Uğur Bilgin, eniştemiz olunca mı bilinmez, Sapanca bir anda Güldür Güldür Show’da yer almaya başladı, övüp (!) durmaları da gözümüzden kaçmadı. Ancak, mizah bazen mevcut klişeleri pekiştirebiliyor. Oysa Kemal Sunal’dan Ali Sunal’a pek çok şey değişti Sapanca’da. Dilimiz döndüğünce bunları anlatmaya çalıştık!
Televizyonun sevilen isimlerinden Uğur BİLGİN, Güldür Güldür Show’daki ‘Mesut’ karakteriyle yıllardır bizleri kahkahaya boğuyor. Sahnedeki o doğallığı, ince mizahı derken gönüllerimizde krallığını ilan etmiş durumda. Ama artık Uğur BİLGİN bizim için bir tık daha özel, çünkü kendisi resmen “Sapanca’nın eniştesi” kadrosuna terfi ederken, Sapanca da onun “hanım köyü” oldu.
Geçen sene Sapanca’da efsanevi bir nişan töreni gerçekleşti! Sonrasında İstanbul’da yapılan düğün ise göz kamaştırıcıydı. Uğur BİLGİN, ilçemizin tanınmış ailelerinden USLU ailesinin incisiyle hayatını birleştirdi. Bu özel olay sadece iki aileyi değil, Uğur BİLGİN ‘i de resmen Sapancalı yaptı! Şimdi Uğur bizden, biz de Uğur’dan olduk. Sapanca da bu olayın merkezindeki yerini aldı!
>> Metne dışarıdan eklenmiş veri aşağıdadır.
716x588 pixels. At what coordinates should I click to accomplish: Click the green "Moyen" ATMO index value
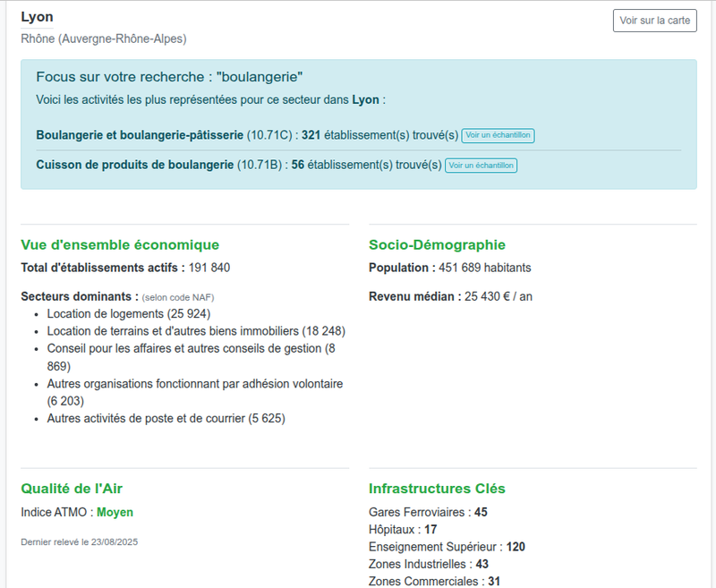(115, 513)
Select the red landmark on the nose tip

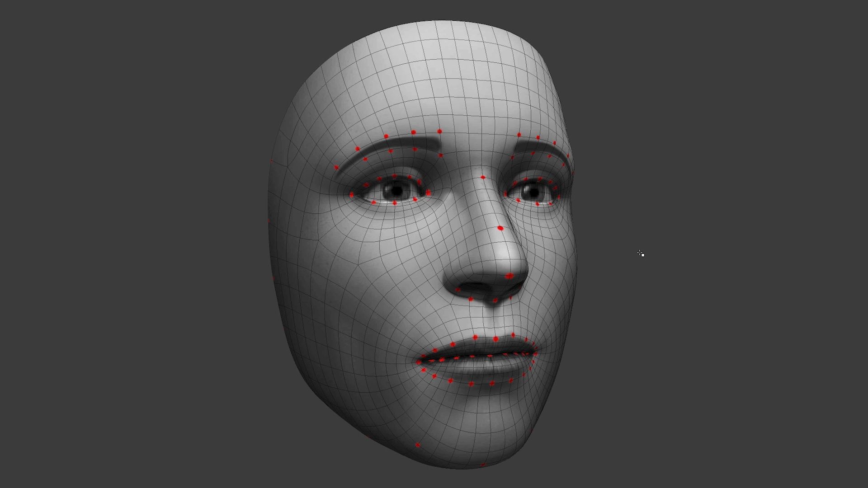509,276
Tabii ki, bu bağın ekmeğini Sapanca da yedi! Güldür Güldür ekibi, geçen sezon skeçlerinde Sapanca’ya sıkça yer vererek, sahneye taşıdı! “Yüzleşmelerim” – “Arkadaş Grubu” – “Ödül Konuşması” gibi skeçlerde toplumsal olaylara ince ince dokunurken, Sapanca’yı da ‘eğlenmelik, iki günlük kaçamaklık’ yer olarak övmeleri (!) gözümüzden kaçmadı!
Peki, Sapanca’nın kültürünü, tarihini ve doğal güzelliklerini görmezden gelmek ne kadar mümkün? İnsan hikayesi mi dedin, burası hayat dolu, yaşanmışlıklarla bezeli; ödenmiş bedeller var ve daha neler neler! Coğrafyamızı, sadece “Kaçarız, kafa dinleriz” diyerek anmak Sapanca ovasına haksızlık olmaz mı?
Biz de dedik ki, galiba bizleri yeterince tanımıyorlar! Güldür Güldür ekibine ve tüm kamuoyuna küçük bir bilgilendirme yapalım ki, Sapanca’yı ve bizleri daha iyi tanısınlar. Hadi, elimizden geleni yaparak Sapanca’yı tanıtma görevimizi yerine getirelim; en azından biraz olsun hakkını verelim!
Endeksa verilerine göre Sapanca’nın nüfusu 46.080 kişi. %51’i kadın, %49’u erkek. %83’ü genç ve orta yaş kategorisinde. Kuzeyinde Sapanca Gölü ile güneyinde Samanlı Dağları arasında. Sakarya’nın yüzölçümü en küçük ama nüfus yoğunluğu en fazla olan ilçesi. Bilinen tarihi MÖ 1200’lere dayanıyor.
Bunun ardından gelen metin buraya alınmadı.